The nice thing about being a bleeding-heart liberal is that it can be easy to couch the opposition's side as cold or evil, even if it's not always fair. The core of Obama's plan, if you cut from the poor, you have to take from the rich, does just that while actually feeling fair. Sure, republicans will attempt to parry with their usual blurbs like (from the ABC News article):
Class warfare will simply divide this country more. It will attack job creators, divide people and it doesn’t grow the economy. Class warfare may make for really good politics, but it makes for rotten economics.” Rep. Paul Ryan, R-Wis.
"If he’s (Warren Buffet) feeling guilty about it, I think he should send in a check. … But we don’t want to stagnate this economy by raising taxes." Senate Minority Leader Mitch McConnell, R-Ky.and from the NY Times article:
“The administration’s insistence on raising taxes on job creators and its reluctance to take the steps necessary to strengthen our entitlement programs are the reasons the president and I were not able to reach an agreement previously,” Mr.

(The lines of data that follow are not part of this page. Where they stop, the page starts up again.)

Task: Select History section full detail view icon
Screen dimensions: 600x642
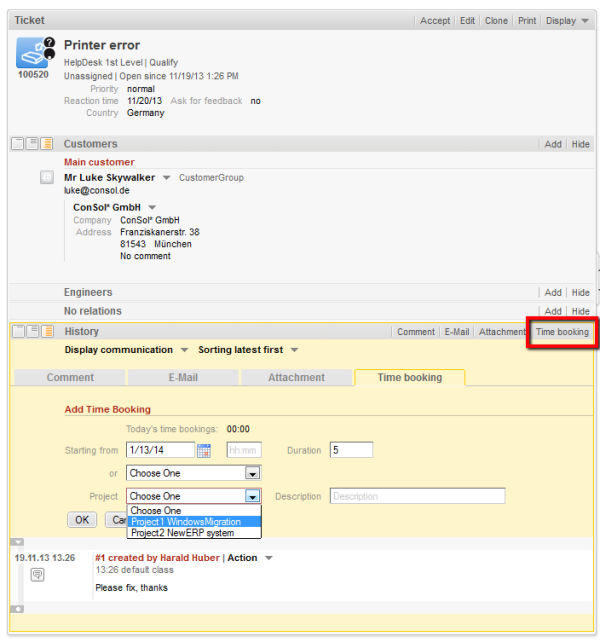Action: 46,331
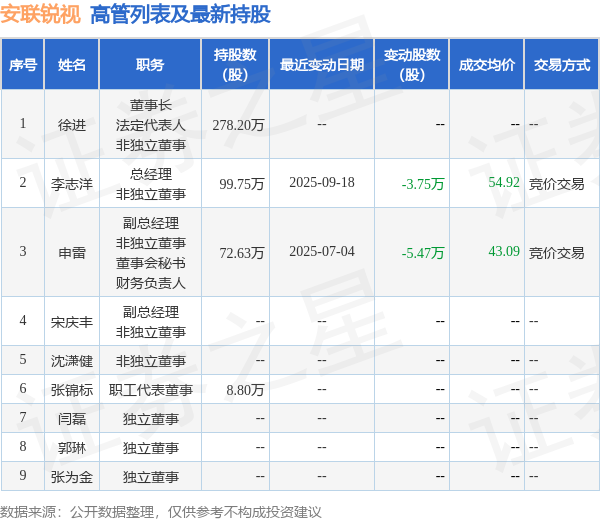The width and height of the screenshot is (600, 521).
Task: Click the name 徐进 in row one
Action: coord(72,125)
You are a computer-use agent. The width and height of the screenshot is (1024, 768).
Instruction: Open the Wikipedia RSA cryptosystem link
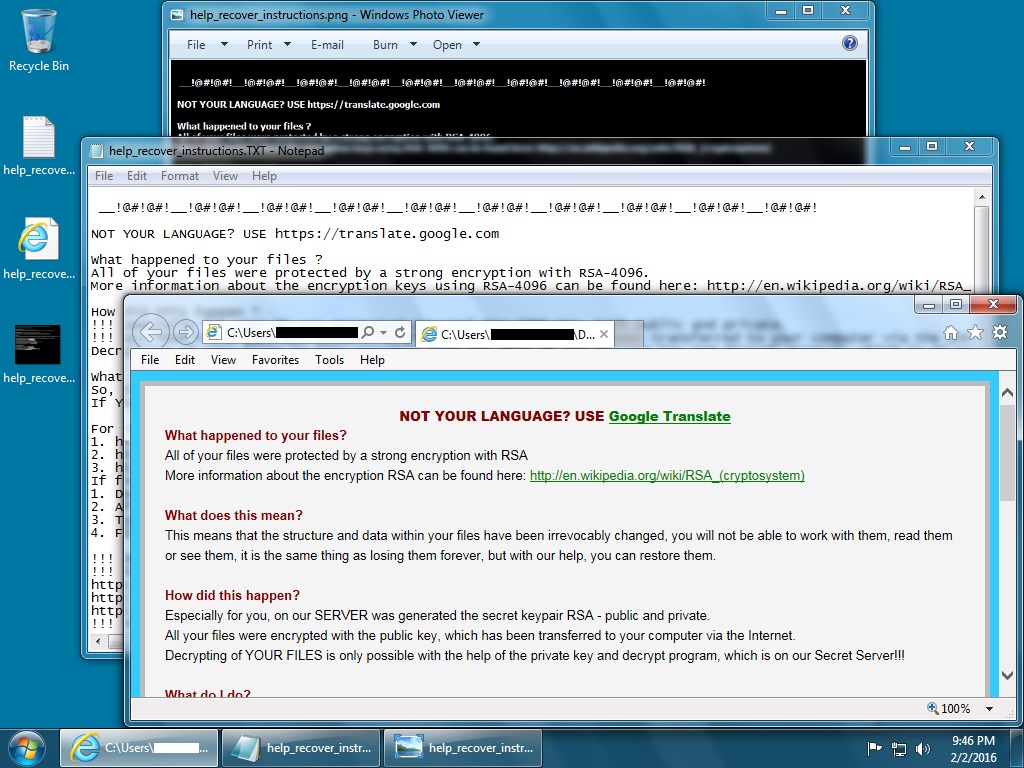pyautogui.click(x=667, y=476)
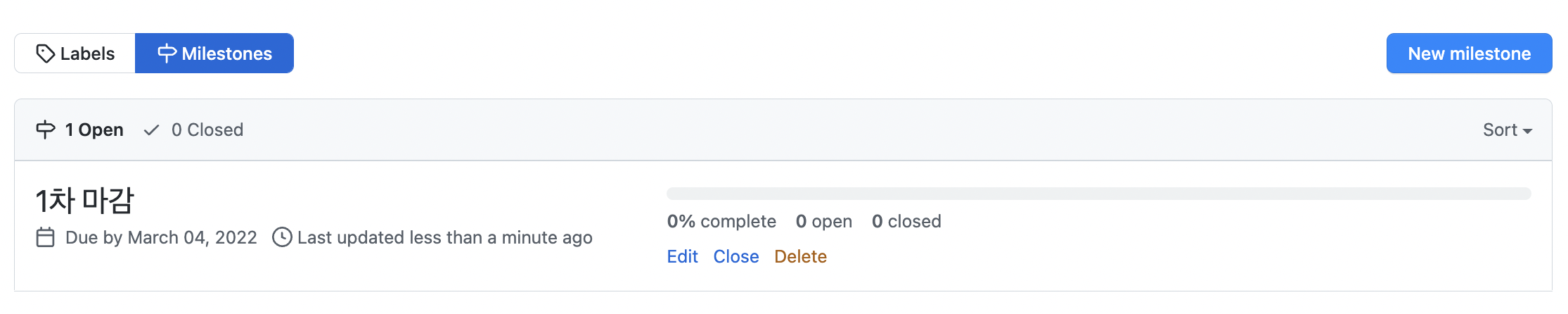Select the Milestones tab
The height and width of the screenshot is (314, 1568).
tap(214, 54)
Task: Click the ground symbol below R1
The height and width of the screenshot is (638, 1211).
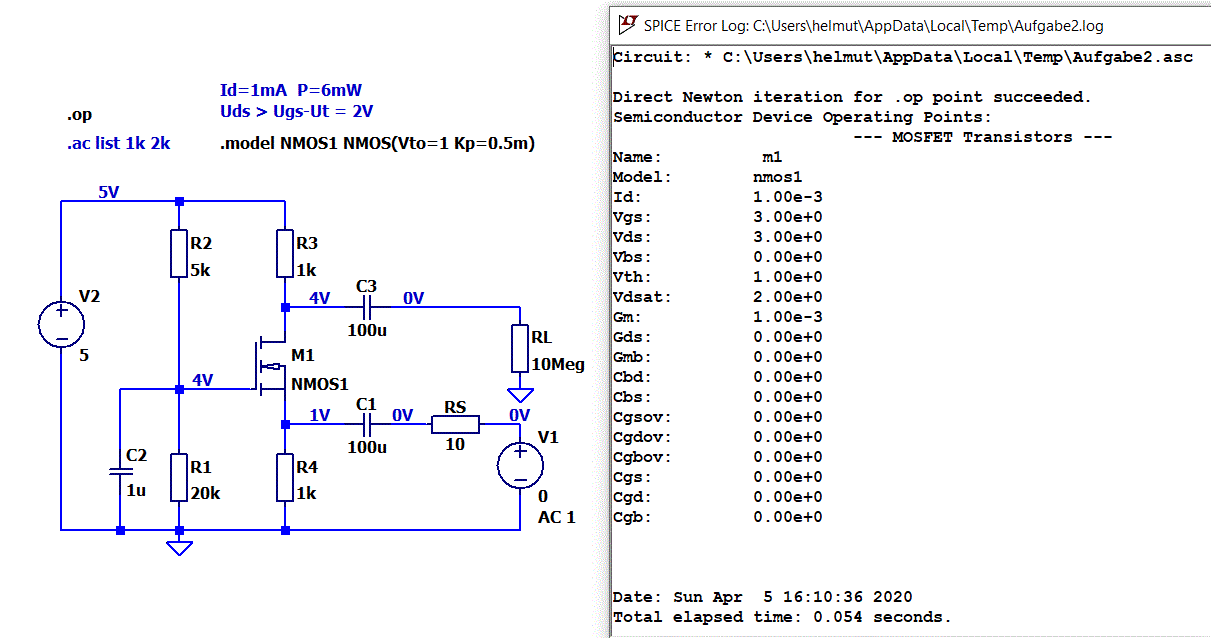Action: pyautogui.click(x=179, y=545)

Boehner said. “And it is evident today that these barriers remain.”Specifically to the Buffet rule, it seems like the distinction between a job-creator and someone who gets paid a lot of money still hasn't broken through to some congressional leaders.
But the Christian Science Monitor offers this interesting insight into the Obama plan:
The article points out that while Obama's efforts should be commended, they actually accomplish less than if the Bush Tax Cuts had been allowed to expire. So if Congress had done nothing, meaning if they had not actively pushed to extend those cuts, the economy would be better off than under what Obama has proposed.
We could have avoided the incoming drama months ago and be in a better place, but apparently that's not how America rolls in the Jersey Shore Era.
Regardless of why Obama had some backbone surgically installed over the weekend, I take some satisfaction in knowing that Boehner et al may actually experience some resistance to the bully tactics they have relied on for the last few years.